Modern science has advanced significantly over the last couple of decades. We've managed to answer several of the world's most long-standing questions, but some answers have continued to elude today's scientists, including how life first emerged from Earth's primordial soup.

However, a collaboration of physicists and biologists in Germany may have just found an explanation to how living cells first evolved.

In 1924, Russian biochemist Alexander Oparin proposed the idea that the first living cells could have evolved from liquid droplet protocells.

He believed these protocells could have acted as naturally forming, membrane-free containers that concentrated chemicals and fostered reactions.

In their hunt for the origin of life, a team of scientists from the Max Planck Institute for the Physics of Complex Systems and the Institute of Molecular Cell Biology and Genetics, both in Dresden, drew from Oparin's hypothesis by studying the physics of 'chemically active' droplets (droplets that cycle molecules from the fluid in which they are surrounded).

Unlike a 'passive' type of droplet - like oil in water, which will just continue to grow as more oil is added to the mix - the researchers realised that chemically active droplets grow to a set size and then divide on their own accord.

This behaviour mimics the division of living cells and could, therefore, be the link between the nonliving primordial liquid soup from which life sprung and the living cells that eventually evolved to create all life on Earth.

"It makes it more plausible that there could have been a spontaneous emergence of life from nonliving soup," said Frank Jülicher, co-author of the study that appeared in the journal Nature Physics in December.
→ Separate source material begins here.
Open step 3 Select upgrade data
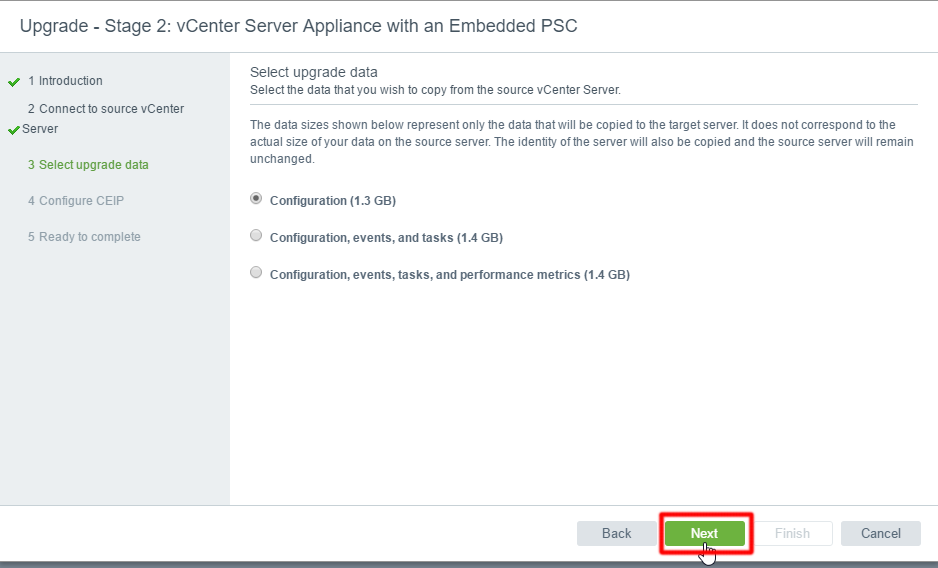The image size is (938, 568). point(88,165)
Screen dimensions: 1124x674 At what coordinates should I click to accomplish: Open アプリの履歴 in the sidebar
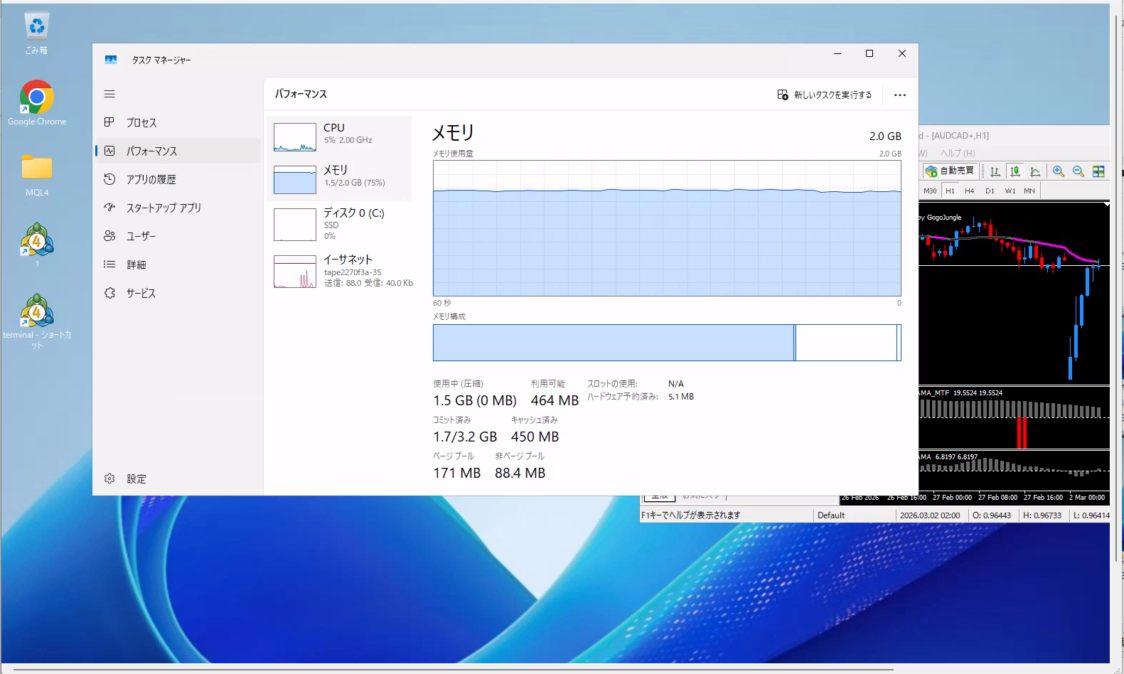[150, 179]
It's an explanation of "how cells made daughters," said lead researcher David Zwicker. "This is, of course, key if you want to think about evolution."

Add a droplet of life

Some have speculated that these proto-cellular droplets might still be inside our system "like flies in life's evolving amber".

To explore that hypothesis, the team studied the physics of centrosomes, which are organelles active in animal cell division that seem to behave like droplets.

Zwicker modelled an 'out-of-equilibrium' centrosome system that was chemically active and cycling constituent proteins continuously in and out of the surrounding liquid cytoplasm.

The proteins behave as either soluble (state A) or insoluble (state B).  An energy source can trigger a state reversal, causing the protein in state A to transform into state B by overcoming a chemical barrier. 

As long as there was an energy source, this chemical reaction could happen.

"In the context of early Earth, sunlight would be the driving force," Jülicher said.

Odarin famously believed that lighting strikes or geothermal activity on early Earth could've triggered these chemical reactions from the liquid protocells.

This constant chemical influx and efflux would only counterbalance itself, according to Zwicker, when a certain volume was reached by the active droplet, which would then stop growing.

Typically, the droplets could grow to about tens or hundreds of microns, according to Zwicker's simulations. That's about the same scale as cells.

The next step is to identify when these protocells developed the ability to transfer genetic information.

Jülicher and his colleagues believe that somewhere along the way, the cells developed membranes, perhaps from the crusts they naturally develop out of lipids that prefer to remain at the intersection of the droplet and outside liquid.

OriginSoupLucy Reading-Ikkanda/Quanta Magazine

As a kind of protection for what's within the cells, genes could've begun coding for these membranes. But knowing anything for sure still depends on more experiments.

So, if the very complex life on Earth could have begun from something as seemingly inconspicuous as liquid droplets, perhaps the same could be said of possible extraterrestrial life?

In any case, this research could help us understand how life as we know it started from the simplest material and how the chemical processes that made our lives possible emerged from these.

The energy and time it took for a protocell to develop into a living cell, and the living cells into more complex parts, until finally developing into an even more complex organism is baffling.

The process itself took billions of years to happen, so it's not surprising we need some significant time to fully understand it.